The present invention relates to a data processing method suitably applicable to an imaging mass spectrometer capable of obtaining an image showing the distribution of the ion signal intensity at a specific mass-to-charge ratio or within a mass-to-charge ratio range on a sample (such an image is hereinafter called a "mass analysis result image"), and relates to an imaging mass spectrometer using the data processing method.

BACKGROUND ART

Mass spectrometric imaging is a technique for examining the distribution of a substance having specific mass by performing a mass analysis on each of a plurality of small measurement areas (micro-areas) within a two-dimensional region on a sample, such as a piece of biological tissue. This technique is increasingly applied to, for example, discovery and development of new medicines, discovery of biomarkers, and investigation on the causes of various diseases. Mass spectrometers designed for mass spectrometric imaging are generally referred to as imaging mass spectrometers. This type of device may also be referred to as a microscopic mass spectrometer or a mass microscope since it performs a microscopic observation on an arbitrary two-dimensional region on a sample, selects an area to be analyzed based on the resultant microscopic observation image, and performs an imaging mass analysis on the selected area. The term "imaging mass spectrometer" will be used in this specification. For example, Non-Patent Literatures 1 and 2 disclose configurations of general imaging mass spectrometers and their analysis examples.
In an imaging mass spectrometer, mass spectrum data in a predetermined mass-to-charge ratio range is obtained for each of a large number of measurement points within a two-dimensional region on a sample. In order to do that at a high mass resolving power, normally, a time-of-flight mass spectrometer (TOFMS) is used as the mass spectrometer. In this case, the amount of mass spectrum data (or time-of-flight spectrum data) per measurement point is significantly larger than the amount of mass spectrum data in other mass spectrometers such as quadrupole mass spectrometers. Further, in order to obtain a fine mass analysis result image (that is, with an enhanced spatial resolving power), it is necessary to make the interval between the measurement points smaller, so that the number of measurement points on one sample becomes larger. Hence, if mass spectrometric imaging is performed at a high mass resolving power and a high spatial resolving power, the total amount of data per sample is enormous.

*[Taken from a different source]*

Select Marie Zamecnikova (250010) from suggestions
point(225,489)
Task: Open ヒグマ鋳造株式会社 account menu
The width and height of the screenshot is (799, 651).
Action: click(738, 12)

In order to create a mass analysis result image, display it, and statistically analyze the mass analysis result image through data processing using a general personal computer, it is necessary to read entire data to be processed into a main memory (generally, a RAM) of the computer. However, there is a restriction on the capacity of the main memory that is actually available in the general personal computer, and hence it is difficult to entirely read such high-resolution imaging mass analysis data as described above into the main memory. In this case, it is necessary to limit the range of images that can be created and displayed for mass analysis result in accordance with the restriction on the amount of data readable into the main memory, or, otherwise, use a part of an external memory device such as a hard disk drive as a virtual main memory, in which case the processing speed inevitably deteriorates.

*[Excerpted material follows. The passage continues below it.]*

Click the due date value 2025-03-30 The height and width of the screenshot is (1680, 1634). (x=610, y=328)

Against these problems, Patent Literatures 1 to 3 each disclose a technique for storing mass spectrum data obtained by an imaging mass spectrometer after compressing it. The use of such a data compression technique makes it possible to reduce the size of imaging mass analysis data to be processed when reading it into a main memory. Further, according to the technique disclosed in Patent Literature 1, an index for associating the positions of the original (uncompressed) mass spectrum data in an array with the positions of the compressed data in the array is created, and the index is stored together with the compressed data or separately of the compressed data. Then, in the case where data (ion intensity value) corresponding to a given mass-to-charge ratio needs to be read, compressed data corresponding to the desired data is found with reference to such index information, and the data found is decompressed. In this way, desired data can be rapidly obtained even if data compression is used.
The ionization method of a MALDI ion source which is normally used for imaging mass spectrometers is suitable for biological samples, but it has a disadvantage in that the ion intensity fluctuates relatively large for each measurement (that is, for each laser irradiation). In order to compensate for such a disadvantage, when a mass spectrum is to be obtained for one measurement point, measurements are performed many times on the measurement point and the ion intensity signals thus obtained are summed. However, such summing is not always effective for eliminating fluctuations in ion intensity for each measurement point. Hence, even if a mass analysis result image is created using the ion intensity values at a specific mass-to-charge ratio obtained for each measurement point, the created mass analysis result image may not show the true distribution of a substance. In view of this, it is conventionally proposed to use ion intensity values that are normalized based on a predetermined reference instead of using raw ion intensity values at each measurement point, when a mass analysis result image is created.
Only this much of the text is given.